(Dataset records)
+++

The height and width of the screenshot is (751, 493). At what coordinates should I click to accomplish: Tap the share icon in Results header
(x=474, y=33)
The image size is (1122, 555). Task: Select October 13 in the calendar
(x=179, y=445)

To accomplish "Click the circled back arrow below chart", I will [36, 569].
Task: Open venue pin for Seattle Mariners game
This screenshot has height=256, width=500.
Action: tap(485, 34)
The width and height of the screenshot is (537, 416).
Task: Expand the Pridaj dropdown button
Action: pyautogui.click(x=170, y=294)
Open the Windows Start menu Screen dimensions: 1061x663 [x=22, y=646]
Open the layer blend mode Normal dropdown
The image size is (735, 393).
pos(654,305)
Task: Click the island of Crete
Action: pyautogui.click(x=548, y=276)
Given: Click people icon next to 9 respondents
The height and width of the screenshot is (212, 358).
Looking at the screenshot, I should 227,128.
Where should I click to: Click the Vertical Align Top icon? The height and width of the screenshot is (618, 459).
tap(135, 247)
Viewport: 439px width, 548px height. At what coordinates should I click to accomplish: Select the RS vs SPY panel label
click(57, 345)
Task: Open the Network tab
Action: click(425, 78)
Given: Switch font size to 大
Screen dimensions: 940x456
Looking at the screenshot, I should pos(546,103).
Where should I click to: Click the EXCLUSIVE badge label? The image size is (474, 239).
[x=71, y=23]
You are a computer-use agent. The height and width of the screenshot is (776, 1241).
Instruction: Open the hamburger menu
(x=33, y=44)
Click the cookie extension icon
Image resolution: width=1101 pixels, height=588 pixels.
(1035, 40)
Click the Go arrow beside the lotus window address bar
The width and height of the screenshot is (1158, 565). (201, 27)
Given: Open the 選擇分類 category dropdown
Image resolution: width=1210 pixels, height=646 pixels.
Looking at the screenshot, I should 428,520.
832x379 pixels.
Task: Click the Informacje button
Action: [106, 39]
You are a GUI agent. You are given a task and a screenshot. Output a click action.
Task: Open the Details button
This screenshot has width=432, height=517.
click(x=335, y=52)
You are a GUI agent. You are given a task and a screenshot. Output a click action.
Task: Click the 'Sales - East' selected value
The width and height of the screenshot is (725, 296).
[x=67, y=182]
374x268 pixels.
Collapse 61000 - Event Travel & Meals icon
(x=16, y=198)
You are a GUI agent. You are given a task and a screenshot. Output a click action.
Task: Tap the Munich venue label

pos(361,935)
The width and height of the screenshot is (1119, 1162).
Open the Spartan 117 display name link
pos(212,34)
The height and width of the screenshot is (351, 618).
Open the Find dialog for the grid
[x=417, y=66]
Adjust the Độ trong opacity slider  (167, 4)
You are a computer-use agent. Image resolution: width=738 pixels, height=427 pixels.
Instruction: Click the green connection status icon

+++

Task to complete »
Exactly the lines from the one containing "Open the Spartan 117 display name link" through the final line of the records must appear in your reply, and no others.

Output of the task »
Open the Spartan 117 display name link
pos(212,34)
The height and width of the screenshot is (351, 618).
Open the Find dialog for the grid
[x=417, y=66]
Adjust the Độ trong opacity slider  (167, 4)
You are a computer-use agent. Image resolution: width=738 pixels, height=427 pixels.
Instruction: Click the green connection status icon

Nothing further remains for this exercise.